The idea is to let Claude "orchestrate tools through code rather than through individual API round-trips." Instead of the model making 20 sequential tool calls (each requiring an inference pass), it writes a single code block that executes all of them, processing outputs in a sandboxed environment without inflating context. Anthropic reports a 37% token reduction on complex tasks with this approach.
This got me thinking: what if we took this further? What if instead of code execution, we gave agents direct filesystem and bash access?
Welcome to Part 1 of this rabbit hole.
What are we talking about?
- Why Filesystem + Bash?
- Existing Work
- How It Works: Traditional vs Filesystem-Based
- Bridging the Gap: MCP as CLI
- Design Goals for My Experiment
- What This Isn't
- Next Up
Why Filesystem + Bash?
Vercel published a piece on building agents with filesystems and bash that crystallized something I'd been mulling over. Their core insight:
LLMs have been trained on massive amounts of code.
Models already know how to grep, cat, find, and ls. They've seen millions of examples of bash usage during training. You don't need to teach them your custom SearchCodebase tool—they already know grep -r "pricing objection" ./transcripts/.
Their results were compelling: a sales call summarization agent went from $1.00 to $0.25 per call on Claude Opus while improving output quality. That's not a typo—cheaper AND better.
The reason? Contextual precision. Vector search gives you semantic approximations. Prompt stuffing hits token limits. But grep -r returns exactly what you asked for, nothing more.
If you've used Claude Code, you've seen this pattern in action. The agent doesn't call abstract tools—it has a filesystem and runs commands against it. The model thinks in cat, head, tail, and jq, not ReadFile(path="/foo/bar").
Existing Work
I'm not the first person down this path.
AgentFS from Turso is a filesystem abstraction built on SQLite. Their pitch: "copy-on-write isolation, letting agents safely modify files while keeping your original data untouched." Everything lives in a single portable SQLite database—easy to snapshot, share, and audit. They've built CLI wrappers and SDKs for TypeScript, Python, and Rust. It's marked as ALPHA and explicitly not for production, but the architecture is interesting.
Claude Code is the obvious reference implementation. Anthropic gave their coding agent real filesystem access with sandboxing, and it works remarkably well. The agent naturally uses bash patterns it learned during training.

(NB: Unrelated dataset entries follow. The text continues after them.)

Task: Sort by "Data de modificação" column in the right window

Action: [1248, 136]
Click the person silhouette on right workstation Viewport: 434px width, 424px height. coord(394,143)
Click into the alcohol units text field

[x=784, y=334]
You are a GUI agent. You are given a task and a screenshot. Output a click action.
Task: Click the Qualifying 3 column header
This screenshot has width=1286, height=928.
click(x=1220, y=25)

Vercel's bash-tool provides sandboxed bash execution alongside their AI SDK. Their examples show domain-to-filesystem mappings: customer support data organized by customer ID with tickets and conversations as nested files, sales transcripts alongside CRM records.
mcp-cli and mcptools enable calling MCP servers from the command line. This is the missing link—it lets agents invoke MCP tools via bash and redirect output to files, bridging the gap between structured tool definitions and filesystem-based execution.

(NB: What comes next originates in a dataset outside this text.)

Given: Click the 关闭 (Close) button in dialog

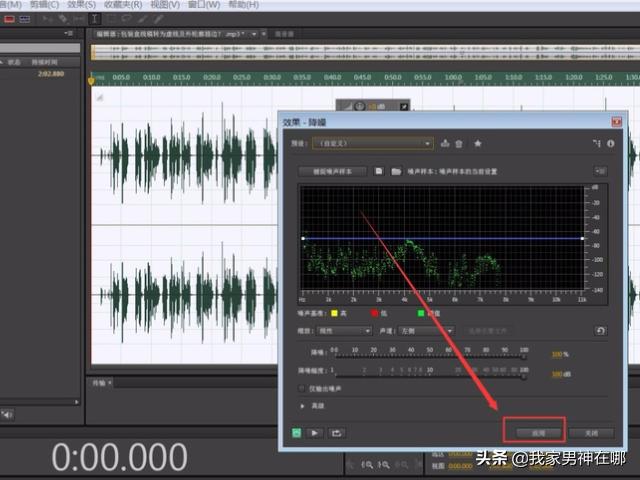Looking at the screenshot, I should (x=591, y=432).
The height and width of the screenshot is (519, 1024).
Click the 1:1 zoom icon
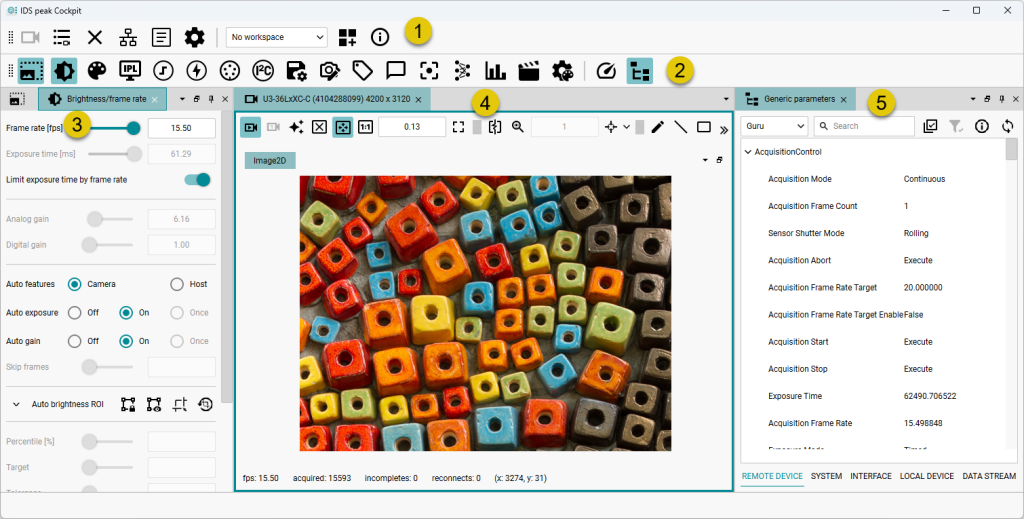(x=365, y=127)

How It Works: Traditional vs Filesystem-Based
Before diving deeper, let me illustrate the fundamental difference between these approaches.

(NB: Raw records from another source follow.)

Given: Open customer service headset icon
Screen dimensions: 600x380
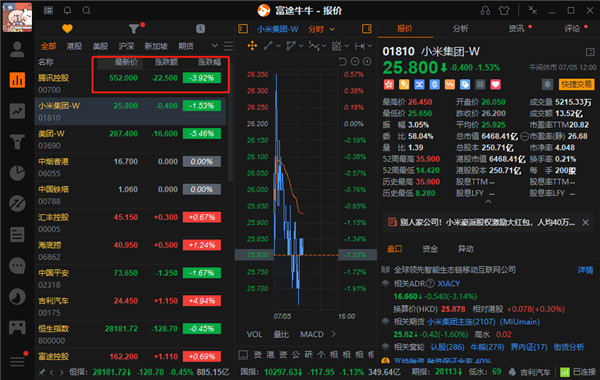Looking at the screenshot, I should (x=485, y=10).
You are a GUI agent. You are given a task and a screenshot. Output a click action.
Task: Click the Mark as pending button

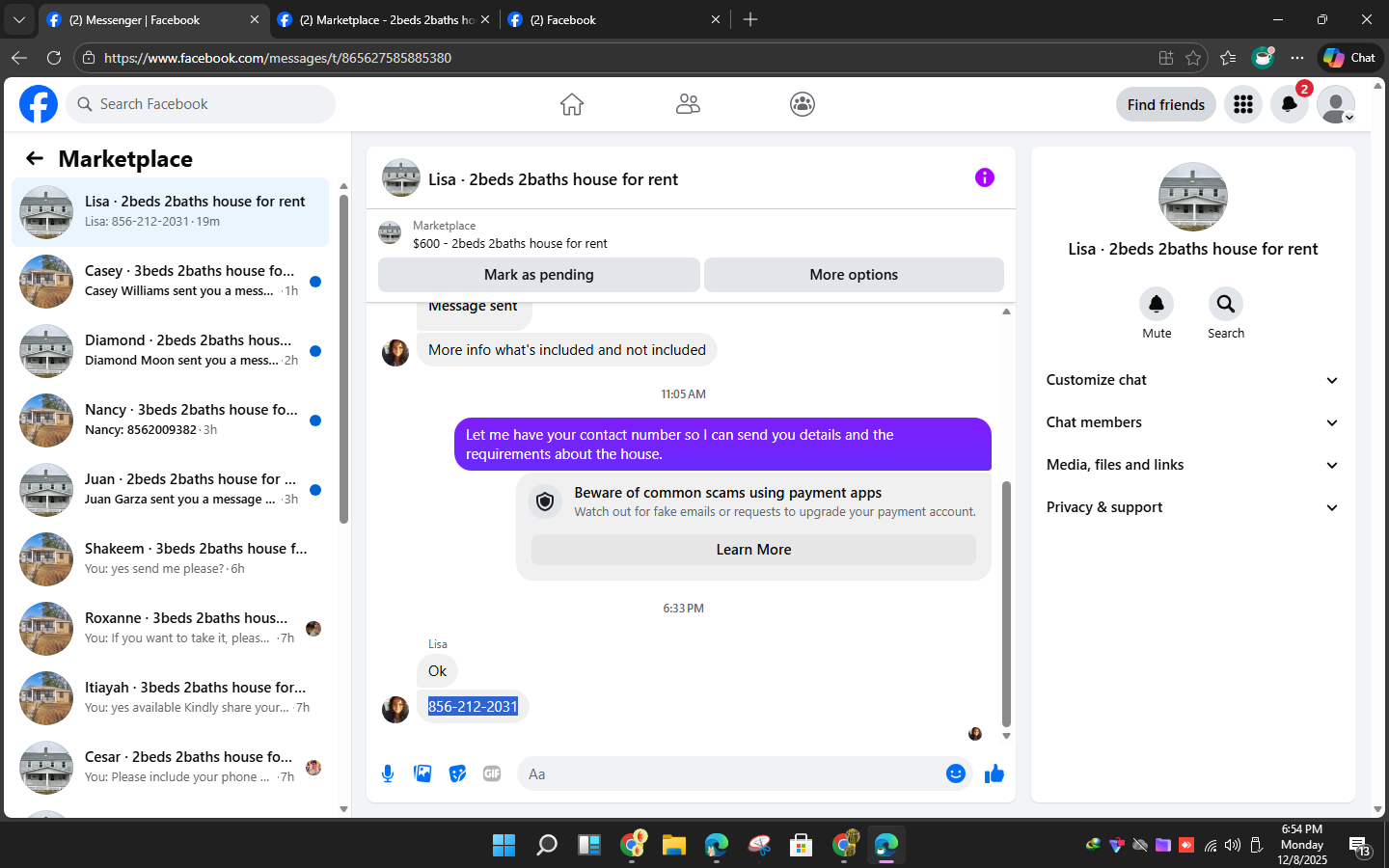point(539,275)
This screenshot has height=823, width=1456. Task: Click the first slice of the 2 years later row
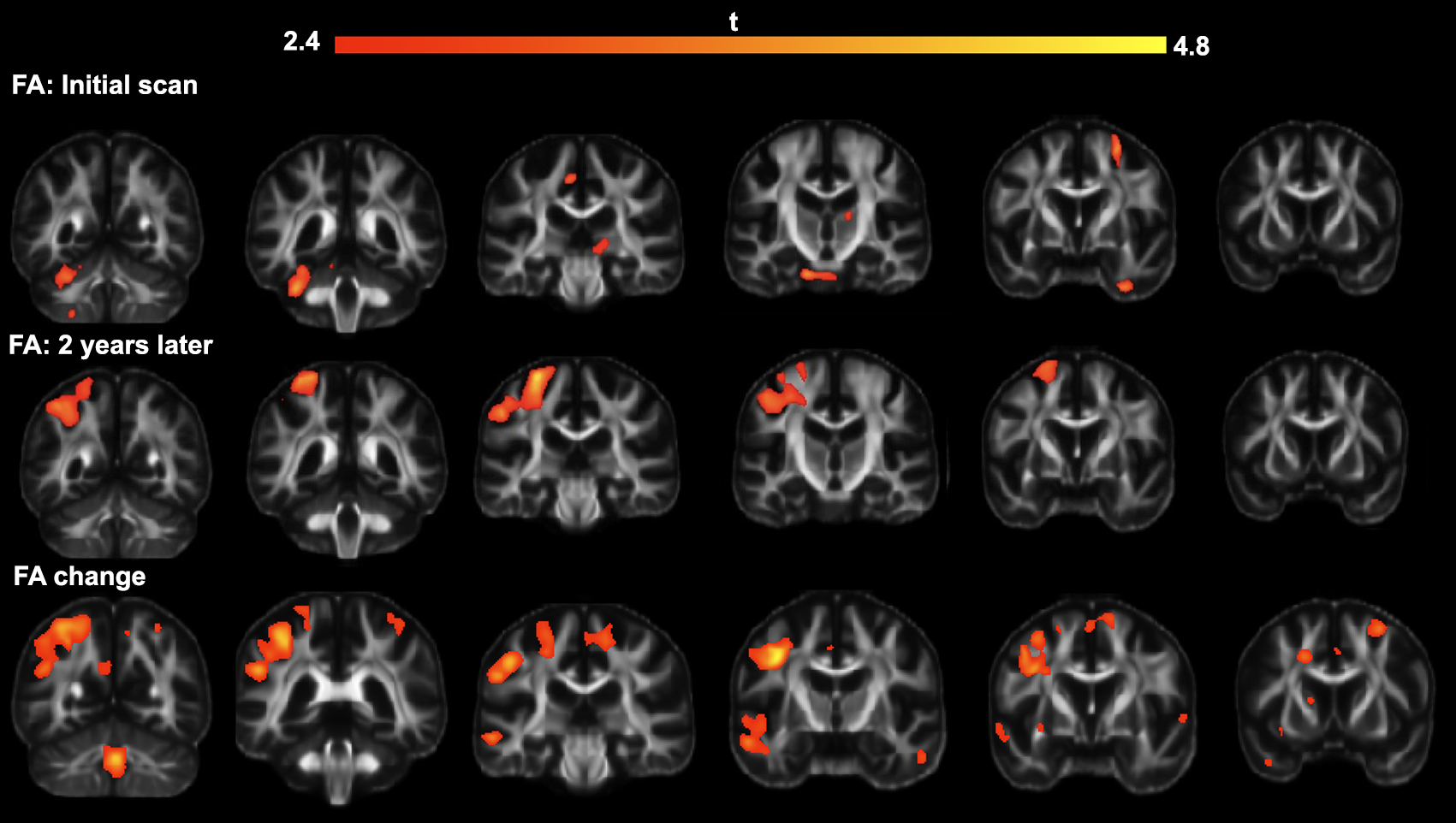click(116, 462)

Traditional Agentic Tool Calling
═══════════════════════════════════════════════════════════════════════
TRADITIONAL TOOL CALLING
═══════════════════════════════════════════════════════════════════════
User Query ──────▶ Agent (sends ALL 16 tool definitions)
│
▼
┌───────────────┐
│ LLM │
│ "I'll use │
│ search_docs & │
│ query_database│
│ tools" │
└───────┬───────┘
│
▼
Agent Executes Tools
search_docs("pricing")
query_database("customers")
│
▼
┌───────────────────────────────┐
│ RAW OUTPUT (1000s of tokens!)│
│ [full doc contents, │
│ all 500 DB rows...] │
└───────────────┬───────────────┘
│
▼
┌───────────────┐
│ LLM │
│ (processes │
│ ENTIRE │
│ output) │
└───────┬───────┘
│
▼
┌───────────────┐
│ Response │
└───────────────┘
Problems:
├── 🔴 All tool definitions sent every request (5,888 tokens just for schemas!)
├── 🔴 Full tool output dumped into context (DB query = 500 rows in context)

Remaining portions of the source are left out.